_Problem_
When you reach the line in the listing below that contains "Instruction: Open the", begin returning lines exactly as written, and stop after the line that contains "You are a computer-use agent. Image resolution: width=956". Return no other lines.
BEGIN Data listing
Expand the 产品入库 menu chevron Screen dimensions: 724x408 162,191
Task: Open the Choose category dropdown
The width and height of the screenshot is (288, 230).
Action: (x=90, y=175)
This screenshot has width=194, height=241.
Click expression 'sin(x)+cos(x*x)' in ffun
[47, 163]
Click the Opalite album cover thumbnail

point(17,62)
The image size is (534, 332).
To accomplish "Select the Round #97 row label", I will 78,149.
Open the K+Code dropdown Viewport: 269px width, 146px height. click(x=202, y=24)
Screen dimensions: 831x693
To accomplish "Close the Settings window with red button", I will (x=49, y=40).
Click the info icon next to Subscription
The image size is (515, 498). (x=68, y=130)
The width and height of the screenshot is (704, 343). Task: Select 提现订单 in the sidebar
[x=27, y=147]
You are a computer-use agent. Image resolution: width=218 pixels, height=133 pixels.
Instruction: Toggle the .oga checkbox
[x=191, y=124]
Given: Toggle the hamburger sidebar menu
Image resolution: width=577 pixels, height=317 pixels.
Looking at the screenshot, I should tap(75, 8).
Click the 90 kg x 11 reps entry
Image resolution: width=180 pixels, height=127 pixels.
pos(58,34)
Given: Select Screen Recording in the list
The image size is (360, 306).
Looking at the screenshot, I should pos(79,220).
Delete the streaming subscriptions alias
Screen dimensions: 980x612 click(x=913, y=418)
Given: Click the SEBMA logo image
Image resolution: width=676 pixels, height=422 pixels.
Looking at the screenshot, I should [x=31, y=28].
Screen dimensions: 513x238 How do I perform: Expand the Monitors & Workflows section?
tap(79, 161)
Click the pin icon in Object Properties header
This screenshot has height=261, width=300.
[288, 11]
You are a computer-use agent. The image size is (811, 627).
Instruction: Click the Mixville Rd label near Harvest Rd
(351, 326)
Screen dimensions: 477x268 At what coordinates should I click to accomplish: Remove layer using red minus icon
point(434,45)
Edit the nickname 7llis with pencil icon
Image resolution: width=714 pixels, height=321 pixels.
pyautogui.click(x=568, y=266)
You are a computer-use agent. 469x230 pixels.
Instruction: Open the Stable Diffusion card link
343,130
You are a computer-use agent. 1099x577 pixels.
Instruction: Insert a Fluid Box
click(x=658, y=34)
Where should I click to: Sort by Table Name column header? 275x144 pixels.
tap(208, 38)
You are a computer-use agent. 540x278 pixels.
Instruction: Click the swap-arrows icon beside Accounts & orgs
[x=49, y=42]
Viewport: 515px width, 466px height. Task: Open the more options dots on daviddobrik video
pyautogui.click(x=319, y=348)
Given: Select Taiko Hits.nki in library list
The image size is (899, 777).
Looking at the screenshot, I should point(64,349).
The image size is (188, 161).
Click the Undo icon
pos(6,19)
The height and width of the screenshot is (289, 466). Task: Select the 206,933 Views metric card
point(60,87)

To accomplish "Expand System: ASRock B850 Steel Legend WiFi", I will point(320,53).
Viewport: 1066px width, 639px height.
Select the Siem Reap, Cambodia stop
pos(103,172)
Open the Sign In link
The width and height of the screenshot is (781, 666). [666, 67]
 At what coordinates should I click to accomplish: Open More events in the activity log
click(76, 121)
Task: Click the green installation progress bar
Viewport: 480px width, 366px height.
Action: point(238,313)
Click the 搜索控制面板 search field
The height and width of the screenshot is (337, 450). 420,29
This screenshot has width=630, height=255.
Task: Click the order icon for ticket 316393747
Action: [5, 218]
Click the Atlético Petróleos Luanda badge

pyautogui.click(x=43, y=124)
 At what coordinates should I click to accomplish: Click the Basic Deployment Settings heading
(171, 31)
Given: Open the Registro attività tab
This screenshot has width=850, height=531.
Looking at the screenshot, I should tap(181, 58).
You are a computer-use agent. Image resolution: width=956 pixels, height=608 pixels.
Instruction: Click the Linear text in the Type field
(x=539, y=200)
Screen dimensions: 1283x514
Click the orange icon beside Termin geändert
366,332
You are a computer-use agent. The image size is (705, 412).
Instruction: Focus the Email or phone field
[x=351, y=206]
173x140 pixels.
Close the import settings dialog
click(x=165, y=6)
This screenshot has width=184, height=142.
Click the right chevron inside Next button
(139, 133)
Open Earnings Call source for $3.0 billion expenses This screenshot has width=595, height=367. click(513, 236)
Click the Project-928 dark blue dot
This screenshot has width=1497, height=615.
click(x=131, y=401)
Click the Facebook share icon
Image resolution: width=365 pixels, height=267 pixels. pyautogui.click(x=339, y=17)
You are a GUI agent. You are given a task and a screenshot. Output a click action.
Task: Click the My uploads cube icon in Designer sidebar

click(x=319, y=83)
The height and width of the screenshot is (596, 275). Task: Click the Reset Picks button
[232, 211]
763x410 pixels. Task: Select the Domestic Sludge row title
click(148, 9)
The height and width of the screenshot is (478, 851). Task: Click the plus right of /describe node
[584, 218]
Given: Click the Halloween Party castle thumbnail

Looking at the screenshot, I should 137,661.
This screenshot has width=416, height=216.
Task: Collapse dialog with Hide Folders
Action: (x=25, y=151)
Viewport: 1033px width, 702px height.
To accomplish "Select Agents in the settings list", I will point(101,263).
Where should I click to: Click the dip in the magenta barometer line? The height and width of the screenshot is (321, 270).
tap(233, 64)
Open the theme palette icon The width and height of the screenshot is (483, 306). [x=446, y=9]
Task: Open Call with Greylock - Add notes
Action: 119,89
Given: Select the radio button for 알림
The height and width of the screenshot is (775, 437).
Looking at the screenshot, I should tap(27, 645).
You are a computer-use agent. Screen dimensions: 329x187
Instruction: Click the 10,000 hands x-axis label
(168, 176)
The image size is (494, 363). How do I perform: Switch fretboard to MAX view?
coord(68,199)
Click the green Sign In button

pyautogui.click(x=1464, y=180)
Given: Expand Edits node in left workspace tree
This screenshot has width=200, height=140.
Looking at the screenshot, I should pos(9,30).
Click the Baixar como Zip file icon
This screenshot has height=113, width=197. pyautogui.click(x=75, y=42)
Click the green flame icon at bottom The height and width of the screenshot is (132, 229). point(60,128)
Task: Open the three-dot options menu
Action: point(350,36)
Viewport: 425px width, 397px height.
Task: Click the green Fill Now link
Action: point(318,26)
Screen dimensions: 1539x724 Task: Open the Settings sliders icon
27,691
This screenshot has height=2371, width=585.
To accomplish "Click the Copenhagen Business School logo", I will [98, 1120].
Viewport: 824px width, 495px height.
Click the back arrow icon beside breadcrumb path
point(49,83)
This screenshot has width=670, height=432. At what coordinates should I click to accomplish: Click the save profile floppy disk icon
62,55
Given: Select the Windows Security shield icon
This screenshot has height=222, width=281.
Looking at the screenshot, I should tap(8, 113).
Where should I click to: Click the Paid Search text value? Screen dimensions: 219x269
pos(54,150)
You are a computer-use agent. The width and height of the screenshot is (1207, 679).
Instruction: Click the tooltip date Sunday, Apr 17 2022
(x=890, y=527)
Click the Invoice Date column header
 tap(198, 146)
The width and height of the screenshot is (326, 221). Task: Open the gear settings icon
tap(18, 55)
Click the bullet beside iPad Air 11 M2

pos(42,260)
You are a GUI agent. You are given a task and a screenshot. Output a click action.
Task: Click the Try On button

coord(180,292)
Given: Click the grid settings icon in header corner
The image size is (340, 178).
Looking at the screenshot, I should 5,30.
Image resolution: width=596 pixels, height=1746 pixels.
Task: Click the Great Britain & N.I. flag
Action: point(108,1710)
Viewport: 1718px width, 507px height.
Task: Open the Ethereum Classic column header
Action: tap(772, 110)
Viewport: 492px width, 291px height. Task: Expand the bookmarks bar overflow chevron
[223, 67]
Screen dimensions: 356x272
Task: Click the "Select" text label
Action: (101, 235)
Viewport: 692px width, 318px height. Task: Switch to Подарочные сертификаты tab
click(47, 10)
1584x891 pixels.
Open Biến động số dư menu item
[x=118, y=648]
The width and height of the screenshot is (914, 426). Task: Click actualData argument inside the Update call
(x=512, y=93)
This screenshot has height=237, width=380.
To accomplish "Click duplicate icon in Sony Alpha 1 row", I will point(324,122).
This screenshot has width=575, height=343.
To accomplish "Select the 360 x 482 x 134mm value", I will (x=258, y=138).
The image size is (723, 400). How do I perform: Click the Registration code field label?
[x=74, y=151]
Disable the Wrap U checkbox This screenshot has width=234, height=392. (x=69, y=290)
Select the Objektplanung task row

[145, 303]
END Data listing
_Reply_
Instruction: Open the Stable Diffusion card link
343,130
You are a computer-use agent. 1099x577 pixels.
Instruction: Insert a Fluid Box
click(x=658, y=34)
Where should I click to: Sort by Table Name column header? 275x144 pixels.
tap(208, 38)
You are a computer-use agent. 540x278 pixels.
Instruction: Click the swap-arrows icon beside Accounts & orgs
[x=49, y=42]
Viewport: 515px width, 466px height. Task: Open the more options dots on daviddobrik video
pyautogui.click(x=319, y=348)
Given: Select Taiko Hits.nki in library list
The image size is (899, 777).
Looking at the screenshot, I should point(64,349).
The image size is (188, 161).
Click the Undo icon
pos(6,19)
The height and width of the screenshot is (289, 466). Task: Select the 206,933 Views metric card
point(60,87)

To accomplish "Expand System: ASRock B850 Steel Legend WiFi", I will point(320,53).
Viewport: 1066px width, 639px height.
Select the Siem Reap, Cambodia stop
pos(103,172)
Open the Sign In link
The width and height of the screenshot is (781, 666). [666, 67]
 At what coordinates should I click to accomplish: Open More events in the activity log
click(76, 121)
Task: Click the green installation progress bar
Viewport: 480px width, 366px height.
Action: point(238,313)
Click the 搜索控制面板 search field
The height and width of the screenshot is (337, 450). 420,29
This screenshot has width=630, height=255.
Task: Click the order icon for ticket 316393747
Action: [5, 218]
Click the Atlético Petróleos Luanda badge

pyautogui.click(x=43, y=124)
 At what coordinates should I click to accomplish: Click the Basic Deployment Settings heading
(171, 31)
Given: Open the Registro attività tab
This screenshot has width=850, height=531.
Looking at the screenshot, I should tap(181, 58).
You are a computer-use agent. Image resolution: width=956 pixels, height=608 pixels.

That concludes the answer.